8 – The vicar was quite clear to listen to and communicated his message well. The general style was quite conversational, which was nice. This was clearly a "come and find out more" sermon for the visiting baptism guests, and the vicar made a big point that you can't be a Christian unless you go to church a bit of a sweeping statement, but I knew what he was getting at.

In a nutshell, what was the sermon about?
Contrasting the message of the gospel against the stresses of modern life, he spoke about the modern lust for power and wealth (although I doubt it was any different at any other time) and contrasted it with Jesus coming from a humble background and eventually being despised and rejected. If it was good enough for him, it should be good enough for everyone.

Which part of the service was like being in heaven?
It's hard to think of anything in particular. It's not that it was an unpleasant experience, and in fact I quite enjoyed the experience it's just that nothing really stood out as particularly heavenly. There was a moment that made me chuckle, as all the baptism visitors sat at the front and clearly didn't know what to do. At one point I caught the organist directing them to stand up and sit down at the right time!

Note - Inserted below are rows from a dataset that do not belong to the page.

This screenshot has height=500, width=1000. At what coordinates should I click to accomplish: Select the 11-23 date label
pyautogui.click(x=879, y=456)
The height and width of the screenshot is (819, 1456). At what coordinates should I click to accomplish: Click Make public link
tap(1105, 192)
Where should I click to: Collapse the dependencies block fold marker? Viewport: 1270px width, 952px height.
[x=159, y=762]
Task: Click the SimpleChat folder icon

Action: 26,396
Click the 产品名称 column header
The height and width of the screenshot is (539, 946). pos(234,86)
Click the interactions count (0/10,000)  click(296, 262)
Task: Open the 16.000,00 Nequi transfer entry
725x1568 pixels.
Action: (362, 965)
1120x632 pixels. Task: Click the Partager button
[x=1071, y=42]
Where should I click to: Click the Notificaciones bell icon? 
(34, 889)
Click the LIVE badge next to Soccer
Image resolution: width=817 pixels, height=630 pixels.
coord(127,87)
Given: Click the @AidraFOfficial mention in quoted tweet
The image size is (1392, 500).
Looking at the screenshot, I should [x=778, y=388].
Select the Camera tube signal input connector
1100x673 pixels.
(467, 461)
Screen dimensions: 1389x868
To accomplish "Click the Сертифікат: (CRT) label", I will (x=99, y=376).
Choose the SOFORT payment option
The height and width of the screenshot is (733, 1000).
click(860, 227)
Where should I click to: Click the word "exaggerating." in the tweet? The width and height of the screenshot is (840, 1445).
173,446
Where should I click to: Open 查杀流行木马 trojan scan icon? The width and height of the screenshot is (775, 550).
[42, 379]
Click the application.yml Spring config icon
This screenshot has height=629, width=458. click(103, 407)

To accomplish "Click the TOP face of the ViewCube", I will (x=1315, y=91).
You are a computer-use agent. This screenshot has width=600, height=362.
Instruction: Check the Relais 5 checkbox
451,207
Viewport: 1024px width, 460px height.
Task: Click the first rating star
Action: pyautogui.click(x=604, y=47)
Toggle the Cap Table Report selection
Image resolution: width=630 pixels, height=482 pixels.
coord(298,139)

And which part was like being in... er... the other place?
Well, I thought I had this nailed at the start when the vicar cut two verses from the first hymn ("Crown him with many crowns"). I mean, what's the point? It really annoys me when people start messing around with something that is a complete work. Anyway, that got superseded by a part of the sermon that compared the decision of following Jesus with that of buying something on Amazon. And in the end, that itself was overshadowed by one of the godparents standing at the font chewing gum with her mouth open. OK, rant over!

What happened when you hung around after the service looking lost?
We didn't have time to hang around for long, but when we did, a few people came to say hello and have a chat. They seemed quite friendly.

How would you describe the after-service coffee?
Fair trade but served in plastic cups. Why can't churches think of the environment a bit and use china, or at least paper?

How would you feel about making this church your regular (where 10 = ecstatic, 0 = terminal)?
7 – I don't think today was a representative service, and I'd have liked to have experienced it without a baptism to see what it was really like. The vicar seemed good and the choir/musicians sounded good too. I think I'd have quite enjoyed it on a normal day as it seemed traditional enough for my tastes. The earlier service is from the 1662 Book of Common Prayer. I might try that at some point. Now if only they wouldn't cut verses from the hymns!

Did the service make you feel glad to be a Christian?
Not really. There were too many distractions from the crèche to really concentrate.

What one thing will you remember about all this in seven days' time?
The man next to me and his fixation on hymn 500.